Regardless of what you think of Martin Shkreli, and it is frankly hard not to have strong opinions about the guy, a Brooklyn judge’s decision on September 13, 2017 to revoke his bail privileges based on a Facebook post (now deleted) in which he offered, according to the A. P., “to pay a $5,000 bounty for a Hillary Clinton hair with the follicle” raises a whole new host of issues to consider. While most of the discussion will be focused on what counts as protected speech, and particularly if the original post was intended as satire, a less pressing though nonetheless interesting question regarding whether the judge’s decision was also intended to protect Clinton’s DNA needs to be discussed.
While Brooklyn-based artist Heather Dewey-Hagborg has undoubtedly received less press than Shkreli and his antics, her DNA-based portraits , have left many of us thinking about the very real issues related to identity theft in an age of mechanized biological reproduction. So what exactly was the judge protecting with this ruling? Clinton’s safety or her DNA, or both?

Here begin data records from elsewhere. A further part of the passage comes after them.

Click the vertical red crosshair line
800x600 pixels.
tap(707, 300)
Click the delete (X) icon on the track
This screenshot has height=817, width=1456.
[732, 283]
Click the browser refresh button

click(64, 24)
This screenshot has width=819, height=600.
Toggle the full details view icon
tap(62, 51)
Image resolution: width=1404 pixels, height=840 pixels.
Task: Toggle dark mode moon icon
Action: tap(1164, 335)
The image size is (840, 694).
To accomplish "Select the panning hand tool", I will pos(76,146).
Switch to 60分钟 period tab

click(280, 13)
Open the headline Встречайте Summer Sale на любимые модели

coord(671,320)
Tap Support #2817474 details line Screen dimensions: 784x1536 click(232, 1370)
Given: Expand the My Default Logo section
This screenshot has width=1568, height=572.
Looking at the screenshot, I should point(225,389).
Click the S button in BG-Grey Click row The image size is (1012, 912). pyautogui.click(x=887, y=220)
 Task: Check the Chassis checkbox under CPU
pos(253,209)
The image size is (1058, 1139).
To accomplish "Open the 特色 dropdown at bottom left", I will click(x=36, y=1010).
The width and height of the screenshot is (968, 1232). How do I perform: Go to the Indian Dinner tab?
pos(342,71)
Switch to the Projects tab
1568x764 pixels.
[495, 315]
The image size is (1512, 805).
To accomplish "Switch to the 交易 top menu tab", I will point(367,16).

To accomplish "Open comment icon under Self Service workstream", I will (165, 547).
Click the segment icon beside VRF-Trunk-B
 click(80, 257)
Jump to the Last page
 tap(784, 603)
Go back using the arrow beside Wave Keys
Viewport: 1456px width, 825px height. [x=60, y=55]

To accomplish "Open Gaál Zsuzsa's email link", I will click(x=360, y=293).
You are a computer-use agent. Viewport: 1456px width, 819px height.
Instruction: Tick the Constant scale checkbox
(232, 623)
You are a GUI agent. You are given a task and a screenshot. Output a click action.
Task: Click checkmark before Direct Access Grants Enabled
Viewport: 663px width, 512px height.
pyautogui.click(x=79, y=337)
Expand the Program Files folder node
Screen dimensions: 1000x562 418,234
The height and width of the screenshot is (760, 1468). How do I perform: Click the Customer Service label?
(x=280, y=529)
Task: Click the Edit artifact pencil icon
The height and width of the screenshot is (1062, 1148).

Although Shkreli’s original Facebook post has been removed, there have been several reports on its contents from different sources. According to The Hill, which is the publication that broke the story, the contents of the post read: “The Clinton Foundation is willing to KILL to protect its secrets. So on [Hillary Clinton’s] book tour, try to grab a hair from her. I must confirm the sequences I have. Will pay $5,000 per hair obtained from Hillary Clinton. Payment after the sequence matches. Good luck, patrollers.”